Small, non-coding ribonucleotides called micro RNAs (miRNAs) have recently emerged as important regulators of cell function. MiRNAs regulate gene expression mainly by binding to the 3' UTR of mRNAs and thereby inhibit the translation of target mRNAs. The abundance of many miRNAs is altered under physiological and pathophysiological conditions, such as cancer and neurodegeneration. Recent data suggest that miRNAs also have an important role in regulation of insulin gene transcription, insulin secretion, and pancreatic islet cell function.
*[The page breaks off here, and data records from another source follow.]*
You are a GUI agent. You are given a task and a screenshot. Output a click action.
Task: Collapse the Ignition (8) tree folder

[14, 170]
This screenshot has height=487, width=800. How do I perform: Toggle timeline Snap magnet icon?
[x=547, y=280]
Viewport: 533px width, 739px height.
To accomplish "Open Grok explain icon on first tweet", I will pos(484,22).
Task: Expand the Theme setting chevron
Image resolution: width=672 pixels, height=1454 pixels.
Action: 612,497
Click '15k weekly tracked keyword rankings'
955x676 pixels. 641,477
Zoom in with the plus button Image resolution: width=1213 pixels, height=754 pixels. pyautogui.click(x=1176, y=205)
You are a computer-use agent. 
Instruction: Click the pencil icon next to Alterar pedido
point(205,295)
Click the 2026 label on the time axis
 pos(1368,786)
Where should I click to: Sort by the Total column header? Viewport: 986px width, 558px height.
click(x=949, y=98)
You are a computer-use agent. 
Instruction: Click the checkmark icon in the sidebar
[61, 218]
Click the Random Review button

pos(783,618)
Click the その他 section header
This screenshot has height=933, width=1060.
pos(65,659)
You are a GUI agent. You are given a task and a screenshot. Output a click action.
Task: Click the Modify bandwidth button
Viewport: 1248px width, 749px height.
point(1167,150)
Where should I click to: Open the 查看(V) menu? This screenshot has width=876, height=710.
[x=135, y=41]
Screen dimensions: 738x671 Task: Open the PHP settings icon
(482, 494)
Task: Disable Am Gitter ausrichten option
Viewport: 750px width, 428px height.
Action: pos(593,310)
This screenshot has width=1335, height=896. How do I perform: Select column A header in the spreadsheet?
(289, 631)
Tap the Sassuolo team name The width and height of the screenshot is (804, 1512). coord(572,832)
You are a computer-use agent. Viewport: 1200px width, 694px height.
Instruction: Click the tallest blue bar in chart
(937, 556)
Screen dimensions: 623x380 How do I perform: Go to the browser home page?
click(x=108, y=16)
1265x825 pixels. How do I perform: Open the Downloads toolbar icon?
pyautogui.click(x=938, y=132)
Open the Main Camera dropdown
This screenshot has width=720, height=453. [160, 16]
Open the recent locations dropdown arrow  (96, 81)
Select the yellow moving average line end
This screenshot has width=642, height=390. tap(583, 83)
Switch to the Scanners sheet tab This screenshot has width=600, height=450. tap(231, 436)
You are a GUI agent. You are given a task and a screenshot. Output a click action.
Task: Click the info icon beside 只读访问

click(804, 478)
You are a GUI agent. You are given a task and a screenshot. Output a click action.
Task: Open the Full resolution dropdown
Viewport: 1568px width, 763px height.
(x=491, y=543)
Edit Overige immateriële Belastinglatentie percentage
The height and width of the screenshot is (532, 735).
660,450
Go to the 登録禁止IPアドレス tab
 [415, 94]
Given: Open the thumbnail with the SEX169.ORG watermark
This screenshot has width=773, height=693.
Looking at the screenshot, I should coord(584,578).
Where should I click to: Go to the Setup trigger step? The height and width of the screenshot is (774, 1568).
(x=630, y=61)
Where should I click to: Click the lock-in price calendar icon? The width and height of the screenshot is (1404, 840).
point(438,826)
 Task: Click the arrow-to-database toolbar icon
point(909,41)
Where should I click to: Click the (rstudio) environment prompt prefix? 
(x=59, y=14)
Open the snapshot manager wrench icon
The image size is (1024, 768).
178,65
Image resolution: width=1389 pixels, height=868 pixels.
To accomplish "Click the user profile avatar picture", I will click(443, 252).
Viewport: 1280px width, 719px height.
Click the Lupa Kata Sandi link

An interesting study by Joglekar et al. published in this issue of ISLETS suggests that the miR-30 family of miRNAs may control the epithelial-to-mesenchymal transition of primary cultures of human pancreatic epithelial cells by negatively regulating the translation of mesenchymal gene transcripts such as vimentin. These findings are in agreement with previous data that suggest an important role for one of the miR-30 family members (miR-30d) in insulin gene expression in pancreatic beta cells. In summary, the report by Joglekar et al provides a significant advancement in understanding the role of miRNAs in pancreatic islet development and suggests that manipulation of miR-30 family of miRNA expression may provide an important means to generate and expand pancreatic beta cells from human fetal pancreatic progenitors.